Stored records ▸
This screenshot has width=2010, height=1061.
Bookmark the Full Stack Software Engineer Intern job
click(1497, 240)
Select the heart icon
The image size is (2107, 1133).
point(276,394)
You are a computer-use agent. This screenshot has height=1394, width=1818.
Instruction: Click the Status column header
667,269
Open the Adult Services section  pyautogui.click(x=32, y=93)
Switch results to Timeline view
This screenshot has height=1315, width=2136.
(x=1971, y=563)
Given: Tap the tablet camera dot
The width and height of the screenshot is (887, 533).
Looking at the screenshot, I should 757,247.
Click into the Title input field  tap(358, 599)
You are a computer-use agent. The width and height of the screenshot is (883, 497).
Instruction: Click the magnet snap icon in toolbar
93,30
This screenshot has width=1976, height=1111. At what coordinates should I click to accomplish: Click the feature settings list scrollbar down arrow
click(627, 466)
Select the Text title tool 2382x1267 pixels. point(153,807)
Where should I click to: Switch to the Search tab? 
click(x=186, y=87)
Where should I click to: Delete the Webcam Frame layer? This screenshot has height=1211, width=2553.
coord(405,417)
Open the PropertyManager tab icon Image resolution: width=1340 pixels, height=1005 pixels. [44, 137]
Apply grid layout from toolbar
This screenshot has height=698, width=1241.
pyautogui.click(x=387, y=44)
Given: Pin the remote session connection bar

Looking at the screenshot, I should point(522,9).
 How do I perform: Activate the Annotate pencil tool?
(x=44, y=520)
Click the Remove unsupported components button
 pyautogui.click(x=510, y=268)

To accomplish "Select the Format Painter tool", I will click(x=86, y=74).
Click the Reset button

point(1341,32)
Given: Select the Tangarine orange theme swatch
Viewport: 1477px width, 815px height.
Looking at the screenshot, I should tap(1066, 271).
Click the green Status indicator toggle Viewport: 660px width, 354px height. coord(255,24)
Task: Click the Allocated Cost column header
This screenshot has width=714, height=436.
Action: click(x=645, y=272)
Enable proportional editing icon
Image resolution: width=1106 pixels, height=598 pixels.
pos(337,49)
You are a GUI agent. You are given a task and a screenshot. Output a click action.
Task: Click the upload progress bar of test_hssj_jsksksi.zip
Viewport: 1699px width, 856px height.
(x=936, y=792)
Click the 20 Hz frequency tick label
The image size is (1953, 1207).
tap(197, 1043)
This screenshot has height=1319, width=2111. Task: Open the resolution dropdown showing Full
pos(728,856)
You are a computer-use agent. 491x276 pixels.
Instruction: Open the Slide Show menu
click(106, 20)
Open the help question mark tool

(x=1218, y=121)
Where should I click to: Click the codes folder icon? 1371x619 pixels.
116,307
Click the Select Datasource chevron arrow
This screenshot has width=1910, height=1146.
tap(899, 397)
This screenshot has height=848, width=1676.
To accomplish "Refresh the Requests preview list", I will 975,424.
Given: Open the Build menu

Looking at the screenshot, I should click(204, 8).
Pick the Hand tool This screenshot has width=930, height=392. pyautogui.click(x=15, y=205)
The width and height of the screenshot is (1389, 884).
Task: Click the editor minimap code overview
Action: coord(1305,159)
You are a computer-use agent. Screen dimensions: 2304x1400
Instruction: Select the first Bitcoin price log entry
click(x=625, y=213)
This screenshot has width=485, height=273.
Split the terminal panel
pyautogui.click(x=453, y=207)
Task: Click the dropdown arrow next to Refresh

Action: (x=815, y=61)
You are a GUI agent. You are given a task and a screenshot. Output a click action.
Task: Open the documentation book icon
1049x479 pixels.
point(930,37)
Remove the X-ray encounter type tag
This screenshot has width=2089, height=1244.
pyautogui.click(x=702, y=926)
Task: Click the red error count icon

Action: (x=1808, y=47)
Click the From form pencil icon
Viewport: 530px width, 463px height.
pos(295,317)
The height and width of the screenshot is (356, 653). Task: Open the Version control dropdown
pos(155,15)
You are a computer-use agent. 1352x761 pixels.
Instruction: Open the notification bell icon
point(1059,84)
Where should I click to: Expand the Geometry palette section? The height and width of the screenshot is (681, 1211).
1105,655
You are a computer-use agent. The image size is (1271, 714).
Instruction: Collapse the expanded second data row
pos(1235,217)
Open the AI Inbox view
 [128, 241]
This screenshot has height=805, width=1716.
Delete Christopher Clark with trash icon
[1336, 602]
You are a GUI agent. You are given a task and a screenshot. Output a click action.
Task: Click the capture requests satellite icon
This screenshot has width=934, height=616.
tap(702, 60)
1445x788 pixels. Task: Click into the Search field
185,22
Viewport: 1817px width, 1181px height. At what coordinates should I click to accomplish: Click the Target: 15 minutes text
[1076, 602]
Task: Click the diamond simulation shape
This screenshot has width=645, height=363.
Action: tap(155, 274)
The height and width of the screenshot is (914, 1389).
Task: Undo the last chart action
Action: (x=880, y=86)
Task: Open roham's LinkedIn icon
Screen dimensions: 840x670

What is required ▸ The response must consist solely of the lines from the top of the records through the line holding "Enable proportional editing icon", copied word for word.

Exercise response ▸
This screenshot has width=2010, height=1061.
Bookmark the Full Stack Software Engineer Intern job
click(1497, 240)
Select the heart icon
The image size is (2107, 1133).
point(276,394)
You are a computer-use agent. This screenshot has height=1394, width=1818.
Instruction: Click the Status column header
667,269
Open the Adult Services section  pyautogui.click(x=32, y=93)
Switch results to Timeline view
This screenshot has height=1315, width=2136.
(x=1971, y=563)
Given: Tap the tablet camera dot
The width and height of the screenshot is (887, 533).
Looking at the screenshot, I should 757,247.
Click into the Title input field  tap(358, 599)
You are a computer-use agent. The width and height of the screenshot is (883, 497).
Instruction: Click the magnet snap icon in toolbar
93,30
This screenshot has width=1976, height=1111. At what coordinates should I click to accomplish: Click the feature settings list scrollbar down arrow
click(627, 466)
Select the Text title tool 2382x1267 pixels. point(153,807)
Where should I click to: Switch to the Search tab? 
click(x=186, y=87)
Where should I click to: Delete the Webcam Frame layer? This screenshot has height=1211, width=2553.
coord(405,417)
Open the PropertyManager tab icon Image resolution: width=1340 pixels, height=1005 pixels. [44, 137]
Apply grid layout from toolbar
This screenshot has height=698, width=1241.
pyautogui.click(x=387, y=44)
Given: Pin the remote session connection bar

Looking at the screenshot, I should point(522,9).
 How do I perform: Activate the Annotate pencil tool?
(x=44, y=520)
Click the Remove unsupported components button
 pyautogui.click(x=510, y=268)

To accomplish "Select the Format Painter tool", I will click(x=86, y=74).
Click the Reset button

point(1341,32)
Given: Select the Tangarine orange theme swatch
Viewport: 1477px width, 815px height.
Looking at the screenshot, I should tap(1066, 271).
Click the green Status indicator toggle Viewport: 660px width, 354px height. coord(255,24)
Task: Click the Allocated Cost column header
This screenshot has width=714, height=436.
Action: click(x=645, y=272)
Enable proportional editing icon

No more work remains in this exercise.